PO Box 255 Trafalgar Court, Les Banques St Peter Port, Guernsey, GY1 3QL Channel Islands

Dated 27 April 2016

Notes:

    1. To have the right to attend and vote at the meeting you must hold shares in the Company and your name must be entered on the share register of the Company in accordance with note 4 below.
    1. Shareholders entitled to attend and vote at the meeting may appoint one or more proxies (who need not be a Shareholder) to attend, speak and vote on their behalf, provided that if two or more proxies are to be appointed, each proxy must be appointed to exercise the rights attaching to different shares.
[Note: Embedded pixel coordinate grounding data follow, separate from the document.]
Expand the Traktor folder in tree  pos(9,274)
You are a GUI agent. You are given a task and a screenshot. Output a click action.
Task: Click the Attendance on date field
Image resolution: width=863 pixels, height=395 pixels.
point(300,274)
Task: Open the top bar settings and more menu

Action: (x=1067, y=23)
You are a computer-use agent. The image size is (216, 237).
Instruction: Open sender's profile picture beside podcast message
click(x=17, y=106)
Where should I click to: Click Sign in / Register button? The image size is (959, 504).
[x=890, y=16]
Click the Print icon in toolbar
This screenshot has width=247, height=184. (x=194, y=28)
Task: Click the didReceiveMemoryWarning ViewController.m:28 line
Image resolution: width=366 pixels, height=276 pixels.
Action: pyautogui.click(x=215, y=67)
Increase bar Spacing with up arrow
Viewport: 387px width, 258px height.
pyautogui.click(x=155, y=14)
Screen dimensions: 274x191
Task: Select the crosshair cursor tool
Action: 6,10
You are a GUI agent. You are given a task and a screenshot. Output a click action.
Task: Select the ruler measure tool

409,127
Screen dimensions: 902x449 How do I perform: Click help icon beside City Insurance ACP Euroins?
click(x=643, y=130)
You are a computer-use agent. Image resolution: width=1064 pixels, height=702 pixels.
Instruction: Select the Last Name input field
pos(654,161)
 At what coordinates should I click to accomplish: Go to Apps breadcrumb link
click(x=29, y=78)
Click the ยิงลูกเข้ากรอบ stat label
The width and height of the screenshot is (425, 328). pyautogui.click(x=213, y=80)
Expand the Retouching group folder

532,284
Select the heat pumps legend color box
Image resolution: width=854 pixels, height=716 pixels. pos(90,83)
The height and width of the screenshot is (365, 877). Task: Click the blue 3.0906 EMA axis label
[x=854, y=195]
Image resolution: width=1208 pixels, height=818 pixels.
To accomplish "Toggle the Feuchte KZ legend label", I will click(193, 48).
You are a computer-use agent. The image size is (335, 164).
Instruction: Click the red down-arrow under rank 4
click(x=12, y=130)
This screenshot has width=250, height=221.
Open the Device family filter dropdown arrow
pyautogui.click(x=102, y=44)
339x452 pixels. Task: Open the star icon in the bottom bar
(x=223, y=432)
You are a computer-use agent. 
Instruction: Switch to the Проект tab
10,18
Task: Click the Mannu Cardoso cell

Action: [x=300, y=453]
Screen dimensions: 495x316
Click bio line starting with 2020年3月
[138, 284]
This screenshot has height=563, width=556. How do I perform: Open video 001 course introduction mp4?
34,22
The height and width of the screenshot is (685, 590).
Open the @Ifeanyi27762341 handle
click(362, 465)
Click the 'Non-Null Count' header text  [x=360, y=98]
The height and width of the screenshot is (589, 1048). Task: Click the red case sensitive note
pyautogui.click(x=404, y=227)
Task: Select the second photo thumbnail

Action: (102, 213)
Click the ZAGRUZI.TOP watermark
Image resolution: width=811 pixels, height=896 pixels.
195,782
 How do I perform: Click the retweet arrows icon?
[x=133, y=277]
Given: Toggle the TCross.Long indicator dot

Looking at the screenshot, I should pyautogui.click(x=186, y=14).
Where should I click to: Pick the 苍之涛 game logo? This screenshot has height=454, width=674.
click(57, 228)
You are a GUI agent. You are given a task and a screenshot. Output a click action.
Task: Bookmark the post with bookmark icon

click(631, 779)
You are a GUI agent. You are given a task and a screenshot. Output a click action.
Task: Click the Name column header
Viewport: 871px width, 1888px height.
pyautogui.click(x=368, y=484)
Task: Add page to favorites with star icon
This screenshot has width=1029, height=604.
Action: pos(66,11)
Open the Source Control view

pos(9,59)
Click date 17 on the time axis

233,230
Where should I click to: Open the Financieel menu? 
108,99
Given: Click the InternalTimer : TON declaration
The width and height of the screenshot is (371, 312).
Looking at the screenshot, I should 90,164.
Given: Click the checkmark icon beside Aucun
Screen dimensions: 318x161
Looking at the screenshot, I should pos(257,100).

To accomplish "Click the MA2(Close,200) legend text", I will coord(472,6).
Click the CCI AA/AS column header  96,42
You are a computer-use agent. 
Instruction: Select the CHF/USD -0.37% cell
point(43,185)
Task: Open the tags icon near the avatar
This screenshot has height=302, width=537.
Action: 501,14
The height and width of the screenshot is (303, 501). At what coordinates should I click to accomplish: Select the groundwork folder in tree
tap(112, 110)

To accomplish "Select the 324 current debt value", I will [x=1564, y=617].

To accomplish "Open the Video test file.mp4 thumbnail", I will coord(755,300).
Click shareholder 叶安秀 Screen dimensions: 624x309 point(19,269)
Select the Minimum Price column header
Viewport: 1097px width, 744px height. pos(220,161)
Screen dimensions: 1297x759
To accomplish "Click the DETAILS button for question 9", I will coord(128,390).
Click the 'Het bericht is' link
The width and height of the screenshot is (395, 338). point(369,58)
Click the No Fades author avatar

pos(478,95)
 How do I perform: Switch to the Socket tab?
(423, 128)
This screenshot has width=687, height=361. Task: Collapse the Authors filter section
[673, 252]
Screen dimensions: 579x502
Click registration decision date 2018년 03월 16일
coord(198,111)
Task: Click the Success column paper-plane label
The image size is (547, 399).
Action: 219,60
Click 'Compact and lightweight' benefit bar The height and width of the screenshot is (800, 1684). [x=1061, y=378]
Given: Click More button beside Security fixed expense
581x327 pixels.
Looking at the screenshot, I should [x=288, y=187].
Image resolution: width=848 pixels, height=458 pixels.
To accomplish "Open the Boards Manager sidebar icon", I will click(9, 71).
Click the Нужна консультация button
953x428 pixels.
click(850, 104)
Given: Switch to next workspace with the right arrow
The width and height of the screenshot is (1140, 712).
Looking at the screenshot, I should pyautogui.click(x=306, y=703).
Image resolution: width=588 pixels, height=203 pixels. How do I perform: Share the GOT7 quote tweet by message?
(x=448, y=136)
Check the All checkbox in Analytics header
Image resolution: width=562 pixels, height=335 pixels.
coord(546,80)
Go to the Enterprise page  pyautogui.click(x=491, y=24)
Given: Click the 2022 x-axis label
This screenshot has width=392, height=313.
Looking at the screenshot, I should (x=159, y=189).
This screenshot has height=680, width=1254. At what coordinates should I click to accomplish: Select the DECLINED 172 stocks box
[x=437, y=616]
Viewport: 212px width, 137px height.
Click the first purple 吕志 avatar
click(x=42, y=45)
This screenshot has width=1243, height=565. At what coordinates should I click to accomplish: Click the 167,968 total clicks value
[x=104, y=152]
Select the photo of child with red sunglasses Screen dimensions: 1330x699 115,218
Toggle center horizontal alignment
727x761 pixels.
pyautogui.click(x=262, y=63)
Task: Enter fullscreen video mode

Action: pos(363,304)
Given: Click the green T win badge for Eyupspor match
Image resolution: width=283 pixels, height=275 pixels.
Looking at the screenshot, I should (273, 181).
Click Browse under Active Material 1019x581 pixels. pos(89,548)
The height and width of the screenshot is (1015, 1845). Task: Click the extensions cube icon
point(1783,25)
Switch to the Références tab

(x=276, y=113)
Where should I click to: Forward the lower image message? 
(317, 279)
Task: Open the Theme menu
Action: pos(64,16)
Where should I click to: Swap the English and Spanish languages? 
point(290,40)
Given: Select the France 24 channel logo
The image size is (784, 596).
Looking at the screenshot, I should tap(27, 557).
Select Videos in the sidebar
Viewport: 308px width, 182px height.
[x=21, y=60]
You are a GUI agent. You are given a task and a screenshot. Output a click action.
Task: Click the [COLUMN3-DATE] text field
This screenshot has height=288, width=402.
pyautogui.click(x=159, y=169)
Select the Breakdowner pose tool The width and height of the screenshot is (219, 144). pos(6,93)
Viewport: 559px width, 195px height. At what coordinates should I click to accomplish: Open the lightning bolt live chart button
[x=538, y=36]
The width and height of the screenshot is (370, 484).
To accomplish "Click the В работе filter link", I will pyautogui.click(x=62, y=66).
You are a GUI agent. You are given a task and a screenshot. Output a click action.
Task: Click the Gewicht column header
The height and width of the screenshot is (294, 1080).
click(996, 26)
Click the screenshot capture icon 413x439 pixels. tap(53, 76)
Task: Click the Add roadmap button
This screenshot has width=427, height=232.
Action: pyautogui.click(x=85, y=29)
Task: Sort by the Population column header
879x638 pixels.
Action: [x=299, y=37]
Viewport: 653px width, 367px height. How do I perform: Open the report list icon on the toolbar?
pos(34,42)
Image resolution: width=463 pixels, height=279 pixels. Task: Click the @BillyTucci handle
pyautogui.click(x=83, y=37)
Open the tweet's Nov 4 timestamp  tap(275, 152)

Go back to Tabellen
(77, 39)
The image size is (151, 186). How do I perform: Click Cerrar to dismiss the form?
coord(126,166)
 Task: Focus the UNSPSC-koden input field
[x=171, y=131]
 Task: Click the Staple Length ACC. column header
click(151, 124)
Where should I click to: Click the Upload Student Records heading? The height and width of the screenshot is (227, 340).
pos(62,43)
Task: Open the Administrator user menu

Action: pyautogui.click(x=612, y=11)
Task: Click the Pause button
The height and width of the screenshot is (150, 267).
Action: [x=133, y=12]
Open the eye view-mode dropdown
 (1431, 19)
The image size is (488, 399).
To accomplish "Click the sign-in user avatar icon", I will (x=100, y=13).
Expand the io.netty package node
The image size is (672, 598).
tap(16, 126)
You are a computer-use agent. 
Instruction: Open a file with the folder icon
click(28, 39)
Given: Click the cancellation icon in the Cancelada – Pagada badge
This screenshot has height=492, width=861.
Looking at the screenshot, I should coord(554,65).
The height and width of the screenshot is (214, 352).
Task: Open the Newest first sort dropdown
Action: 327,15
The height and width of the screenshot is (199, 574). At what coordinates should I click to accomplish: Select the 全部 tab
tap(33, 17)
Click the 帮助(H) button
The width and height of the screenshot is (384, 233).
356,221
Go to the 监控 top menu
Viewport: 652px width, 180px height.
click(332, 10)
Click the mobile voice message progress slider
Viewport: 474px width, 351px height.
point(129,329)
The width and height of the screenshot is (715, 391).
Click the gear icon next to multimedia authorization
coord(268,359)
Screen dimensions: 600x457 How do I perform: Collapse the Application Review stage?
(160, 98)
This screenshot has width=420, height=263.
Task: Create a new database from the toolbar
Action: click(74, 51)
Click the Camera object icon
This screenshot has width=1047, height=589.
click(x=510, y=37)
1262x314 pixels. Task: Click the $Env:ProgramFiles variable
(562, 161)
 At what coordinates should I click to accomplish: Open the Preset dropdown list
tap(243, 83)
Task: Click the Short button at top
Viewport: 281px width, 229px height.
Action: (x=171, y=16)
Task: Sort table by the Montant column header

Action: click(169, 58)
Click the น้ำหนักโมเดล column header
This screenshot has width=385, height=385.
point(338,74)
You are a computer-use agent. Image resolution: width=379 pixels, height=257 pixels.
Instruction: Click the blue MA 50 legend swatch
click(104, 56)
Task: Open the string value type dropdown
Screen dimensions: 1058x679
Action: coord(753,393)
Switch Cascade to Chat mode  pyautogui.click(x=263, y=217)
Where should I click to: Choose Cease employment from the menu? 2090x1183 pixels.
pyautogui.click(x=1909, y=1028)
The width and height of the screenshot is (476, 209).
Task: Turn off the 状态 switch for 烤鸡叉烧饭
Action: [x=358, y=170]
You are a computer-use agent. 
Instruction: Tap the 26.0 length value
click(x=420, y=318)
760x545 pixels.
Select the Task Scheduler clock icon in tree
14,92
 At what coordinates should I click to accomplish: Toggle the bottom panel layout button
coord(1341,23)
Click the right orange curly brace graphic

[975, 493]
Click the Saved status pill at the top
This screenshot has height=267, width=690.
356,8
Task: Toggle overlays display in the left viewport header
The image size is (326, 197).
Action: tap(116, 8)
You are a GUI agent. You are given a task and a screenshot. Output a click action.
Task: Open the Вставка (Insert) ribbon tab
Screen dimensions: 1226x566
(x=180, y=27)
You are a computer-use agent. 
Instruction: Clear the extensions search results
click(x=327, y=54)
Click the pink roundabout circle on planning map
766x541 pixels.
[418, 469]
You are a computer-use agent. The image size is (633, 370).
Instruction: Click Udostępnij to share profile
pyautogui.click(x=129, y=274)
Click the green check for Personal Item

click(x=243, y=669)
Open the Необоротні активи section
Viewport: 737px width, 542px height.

Where multiple proxies have been appointed to exercise rights attached to different Shares, on a show of hands those proxy holders taken together will collectively have the same number of votes as the Shareholder who appointed them would have on a show of hands if he, she or it were present at the meeting. On a poll, all or any of the rights of the Shareholder may be exercised by one or more duly appointed proxies.
    1. To be valid, the relevant instrument appointing a proxy (and the power of attorney or other authority, if any, under which it is signed or a notarially certified copy thereof) must be received by Computershare Investor Services (Guernsey) Ltd, c/o The Pavilions, Bridgwater Road, Bristol BS99 6ZY as soon as possible and, in any event, not later than 2.00 p.m. on 20 May 2016. A Form of Proxy accompanies this notice. If a Shareholder owns more than one class of Shares, such Shareholder should complete a Form of Proxy for the meeting in respect of each class of Shares that such Shareholder owns. Completion and return of the Form(s) of Proxy will not preclude members from attending and voting at the meeting should they wish to do so.
    1. The time by which a person must be entered on the register of members in order to have the right to attend and vote at the meeting is 2.00 p.m on 24 May 2016. If the meeting is adjourned, the time by which a person must be entered on the register of members in order to have the right to attend or vote at the adjourned meeting is 48 hours before the date fixed for the adjourned meeting. In calculating such 48 hours period, no account shall be taken of any part of a day that is not a Business Day. Changes to entries on the register of members after such times shall be disregarded in determining the rights of any person to attend or vote at the meeting.
    1. On a poll each Shareholder will be entitled to one vote per Euro share held, 0.7606 votes per US Dollar Share held and 1.471 votes per Sterling Share held. As at the latest practicable date prior to the date of this notice, the Company's issued share capital (excluding Shares held in treasury) consisted of 3,445,325 Euro shares, 15,220,377 US Dollar Shares and 31,248,895 Sterling Shares. Therefore, the total voting rights in the Company as at the latest practicable date prior to the date of this notice are 60,989,068.
    1. Eligible Shareholders owning US Dollar Shares through an account on Nasdaq Dubai who wish to attend the Extraordinary General Meeting or to exercise the voting rights attached to interests in the US Dollar Shares held by them through an account on Nasdaq Dubai at the Extraordinary General Meeting should inform their Dubai broker, bank or custodian that is a business partner in the Nasdaq Dubai CSD at least 10 full days before the Extraordinary General Meeting, after which they will receive an attendance ticket and proxy card.